This paper introduces MorpHoloNet, a physics-driven neural network that reconstructs the 3D morphology of biological cells from a single-shot digital in-line hologram. It addresses limitations of existing methods by directly reconstructing the 3D complex light field and morphology, validated on synthetic and experimental holograms.

Recent advances in deep learning-based image reconstruction techniques have led to significant progress in phase retrieval using digital in-line holographic microscopy (DIHM). However, existing deep learning-based phase retrieval methods have technical limitations in generalization performance and three-dimensional (3D) morphology reconstruction from a single-shot hologram of biological cells. In this study, we propose a novel deep learning model, named MorpHoloNet, for single-shot reconstruction of 3D morphology by integrating physics-driven and coordinate-based neural networks. By simulating the optical diffraction of coherent light through a 3D phase shift distribution, the proposed MorpHoloNet is optimized by minimizing the loss between the simulated and input holograms on the sensor plane.
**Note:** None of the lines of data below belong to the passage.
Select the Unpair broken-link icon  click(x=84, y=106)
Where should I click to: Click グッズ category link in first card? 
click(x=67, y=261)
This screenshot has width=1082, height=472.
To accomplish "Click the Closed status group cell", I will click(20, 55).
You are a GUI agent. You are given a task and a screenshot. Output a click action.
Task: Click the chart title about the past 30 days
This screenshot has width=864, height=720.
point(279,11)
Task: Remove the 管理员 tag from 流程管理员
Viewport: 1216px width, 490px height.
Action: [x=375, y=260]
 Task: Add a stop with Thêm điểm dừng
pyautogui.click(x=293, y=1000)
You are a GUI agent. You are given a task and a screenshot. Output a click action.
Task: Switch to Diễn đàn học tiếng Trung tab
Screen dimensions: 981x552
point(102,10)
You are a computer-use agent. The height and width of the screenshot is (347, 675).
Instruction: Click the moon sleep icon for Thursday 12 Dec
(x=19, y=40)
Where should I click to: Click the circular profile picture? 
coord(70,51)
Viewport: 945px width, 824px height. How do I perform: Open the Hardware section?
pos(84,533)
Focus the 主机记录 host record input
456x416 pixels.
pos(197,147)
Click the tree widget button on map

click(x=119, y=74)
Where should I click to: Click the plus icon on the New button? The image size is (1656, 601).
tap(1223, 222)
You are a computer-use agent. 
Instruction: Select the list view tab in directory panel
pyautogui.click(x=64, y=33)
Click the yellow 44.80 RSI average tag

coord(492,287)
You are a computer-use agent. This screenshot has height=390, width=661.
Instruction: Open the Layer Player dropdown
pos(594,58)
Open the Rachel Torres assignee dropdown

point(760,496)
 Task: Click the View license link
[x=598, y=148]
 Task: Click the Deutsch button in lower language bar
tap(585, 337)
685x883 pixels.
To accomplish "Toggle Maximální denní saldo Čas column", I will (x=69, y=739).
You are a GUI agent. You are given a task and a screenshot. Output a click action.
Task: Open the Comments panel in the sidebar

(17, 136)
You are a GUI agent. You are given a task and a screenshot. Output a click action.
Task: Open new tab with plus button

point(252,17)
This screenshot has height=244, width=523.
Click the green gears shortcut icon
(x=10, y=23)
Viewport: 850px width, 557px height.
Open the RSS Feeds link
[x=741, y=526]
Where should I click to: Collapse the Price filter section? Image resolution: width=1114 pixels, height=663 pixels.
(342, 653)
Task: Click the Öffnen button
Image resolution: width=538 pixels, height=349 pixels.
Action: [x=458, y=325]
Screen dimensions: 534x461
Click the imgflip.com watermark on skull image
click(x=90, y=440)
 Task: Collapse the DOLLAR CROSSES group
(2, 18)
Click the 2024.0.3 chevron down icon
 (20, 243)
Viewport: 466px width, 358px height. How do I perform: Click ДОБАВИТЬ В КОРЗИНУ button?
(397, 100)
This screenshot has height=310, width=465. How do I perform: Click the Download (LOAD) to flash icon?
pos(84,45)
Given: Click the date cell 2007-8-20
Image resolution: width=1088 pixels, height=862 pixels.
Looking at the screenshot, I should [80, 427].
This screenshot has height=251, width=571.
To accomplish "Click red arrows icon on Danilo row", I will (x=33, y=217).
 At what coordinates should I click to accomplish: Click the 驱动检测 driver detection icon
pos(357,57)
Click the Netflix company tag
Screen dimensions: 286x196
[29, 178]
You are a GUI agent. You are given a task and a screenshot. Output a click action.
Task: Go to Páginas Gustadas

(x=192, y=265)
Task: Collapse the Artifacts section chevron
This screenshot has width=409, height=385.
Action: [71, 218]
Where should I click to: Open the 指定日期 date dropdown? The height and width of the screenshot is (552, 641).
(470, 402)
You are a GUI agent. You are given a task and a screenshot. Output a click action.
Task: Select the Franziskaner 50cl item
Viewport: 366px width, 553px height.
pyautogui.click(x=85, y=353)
Compared to existing DIHM methods that face challenges with twin image and phase retrieval problems, MorpHoloNet enables direct reconstruction of 3D complex light field and 3D morphology of a test sample from its single-shot hologram without requiring multiple phase-shifted holograms or angle scanning. The performance of the proposed MorpHoloNet is validated by reconstructing 3D morphologies and refractive index distributions from synthetic holograms of ellipsoids and experimental holograms of biological cells. The proposed deep learning model is utilized to reconstruct spatiotemporal variations in 3D translational and rotational behaviors and morphological deformations of biological cells from consecutive single-shot holograms captured using DIHM. MorpHoloNet would pave the way for advancing label-free, real-time 3D imaging and dynamic analysis of biological cells under various cellular microenvironments in biomedical and engineering fields.